Sobre os gafanhotos, Melgarejo explicou que “estes insetos têm uma característica muito interessante. O seu comportamento é individual, mas quando as condições ficam favoráveis para uma grande multiplicação eles alteram o comportamento e os seus hormônios modificam o tamanho e a força das asas para que a população migre para um outro lugar onde se encontre comida para a possibilidade de manutenção daquela grande massa de indivíduos. E eles podem ter até dois ou três ciclos por ano. Migram em massa e nessas migrações podem fazer até voos de 150 quilômetros por dia".

O controle biológico deles é feito especialmente por aves. Então se entende que no sumiço dos passarinhos eles tenham maior possibilidade de alcançar esta condição e população massiva que migra. As aranhas também os matam, assim como os pequenos mamíferos, a mulita e as preás. “Todos comem gafanhotos e isto tudo está desaparecendo com o avanço da soja e das outras monoculturas extensivas. O uso de venenos que ataca algumas culturas também mata os predadores desses insetos”, argumentou Melgarejo.
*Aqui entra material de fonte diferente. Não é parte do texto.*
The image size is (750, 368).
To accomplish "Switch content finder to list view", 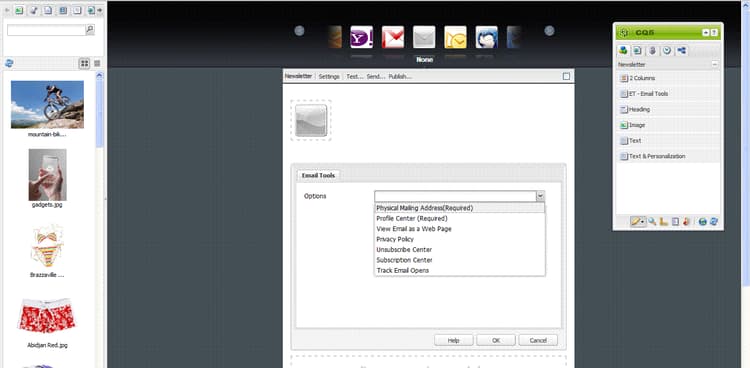I will (x=97, y=63).
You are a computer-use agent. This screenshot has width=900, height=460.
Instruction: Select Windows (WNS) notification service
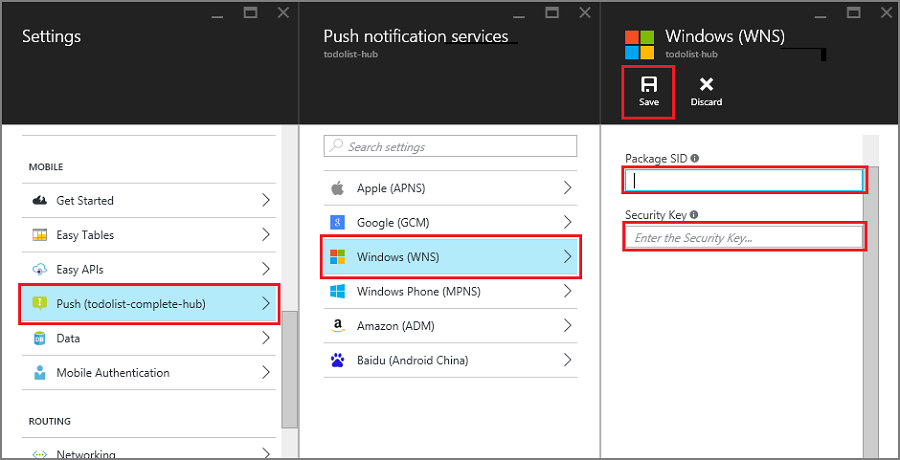[x=450, y=257]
O ambientalista recordou que uma situação como esta já aconteceu nos anos 1930 na Bolívia, na Argentina e no Uruguai. Na Argentina em 1932,150 milhões de hectares foram invadidos por migrações em massa desses insetos. Eles normalmente emergem na primavera, depois do inverno, e se desenvolvem durante o verão com a sobreposição de outras gerações. Depois no outono e no inverno as ninfas se desenvolvem se houver bastante umidade e o frio não for bastante para controlar a população. “Neste período em que nós estamos chegando seria o que eles estariam se reproduzindo e sendo controlados pelo frio. Mas, ao mesmo tempo, como o verão e o outono foram secos, eles estão se transferindo para lugares onde tenham possibilidade de se desenvolver e nós estamos no caminho”, afirmou.

Na opinião de Melgarejo, a raiz disso é o desequilíbrio ecológico que favorece esta grande população de insetos, associada ao sumiço dos controles naturais, dos pássaros, dos pequenos roedores, e a mudança climática que nos dá uma sequência de verão e outono secos, e inverno cada menos frio que seria o período de controle.

“Temos que torcer que os técnicos da Argentina consigam controlar, reter esta nuvem de gafanhotos lá, porque se chegar aqui no Brasil possivelmente nós vamos usar a mesma estratégia, pulverização e venenos que acabam com as abelhas. Os companheiros argentinos estão fazendo um bom trabalho no controle da organização social para enfrentar a pandemia de covid-19 e esperamos que façam também um bom trabalho de controle biológico nesta praga de gafanhotos”, concluiu.